GIVEN PROBLEM: Rewrite everything from the line containing "The image size is (256, 570)." down to the line containing "Select the 9", substituting "emblem" for "logo" and keeping all else unchanged.

Element and text location data:
+++++
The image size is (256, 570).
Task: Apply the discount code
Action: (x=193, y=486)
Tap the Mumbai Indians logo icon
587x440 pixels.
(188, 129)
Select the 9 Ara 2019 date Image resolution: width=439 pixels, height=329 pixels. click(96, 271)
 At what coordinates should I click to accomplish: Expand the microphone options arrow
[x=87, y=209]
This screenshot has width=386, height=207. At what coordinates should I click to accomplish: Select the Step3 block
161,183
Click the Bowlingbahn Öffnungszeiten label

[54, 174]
+++++
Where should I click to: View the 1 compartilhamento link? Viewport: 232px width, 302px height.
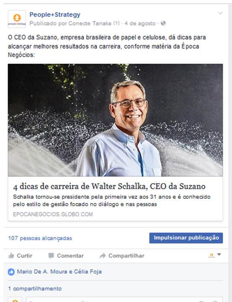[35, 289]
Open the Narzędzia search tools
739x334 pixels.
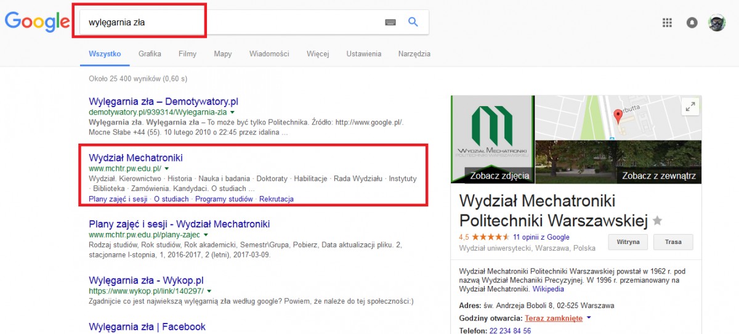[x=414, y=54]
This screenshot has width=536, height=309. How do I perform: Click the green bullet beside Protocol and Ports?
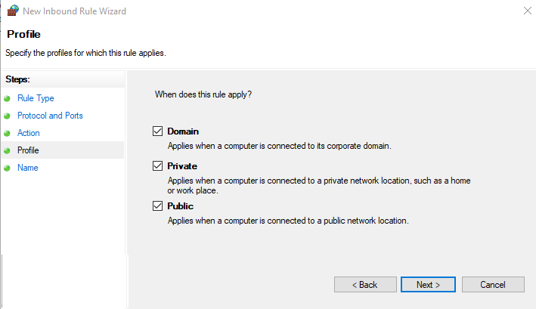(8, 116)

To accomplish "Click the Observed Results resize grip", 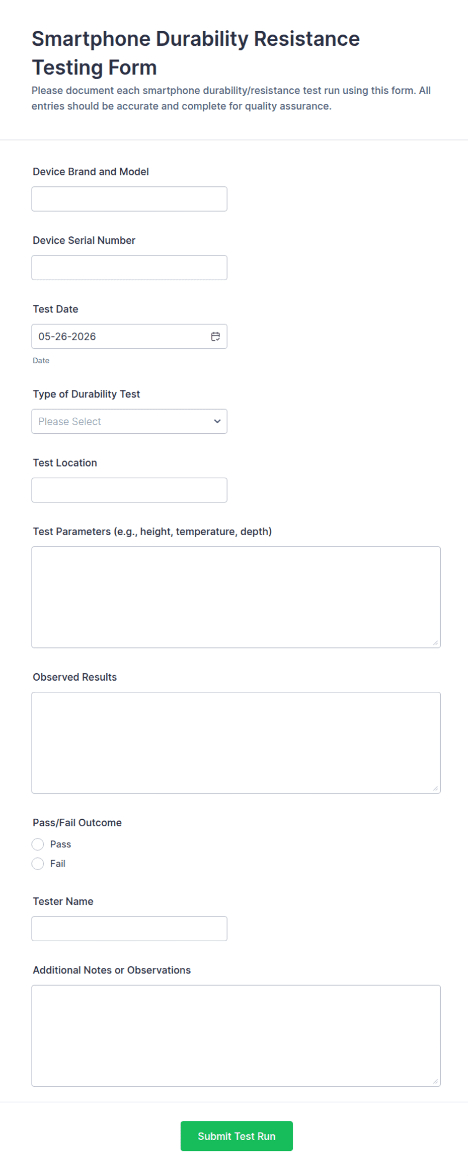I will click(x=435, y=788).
+++++
EXERCISE ANSWER:
The image size is (256, 570).
Task: Apply the discount code
Action: (x=193, y=486)
Tap the Mumbai Indians emblem icon
587x440 pixels.
(188, 129)
Select the 9 Ara 2019 date Image resolution: width=439 pixels, height=329 pixels. click(96, 271)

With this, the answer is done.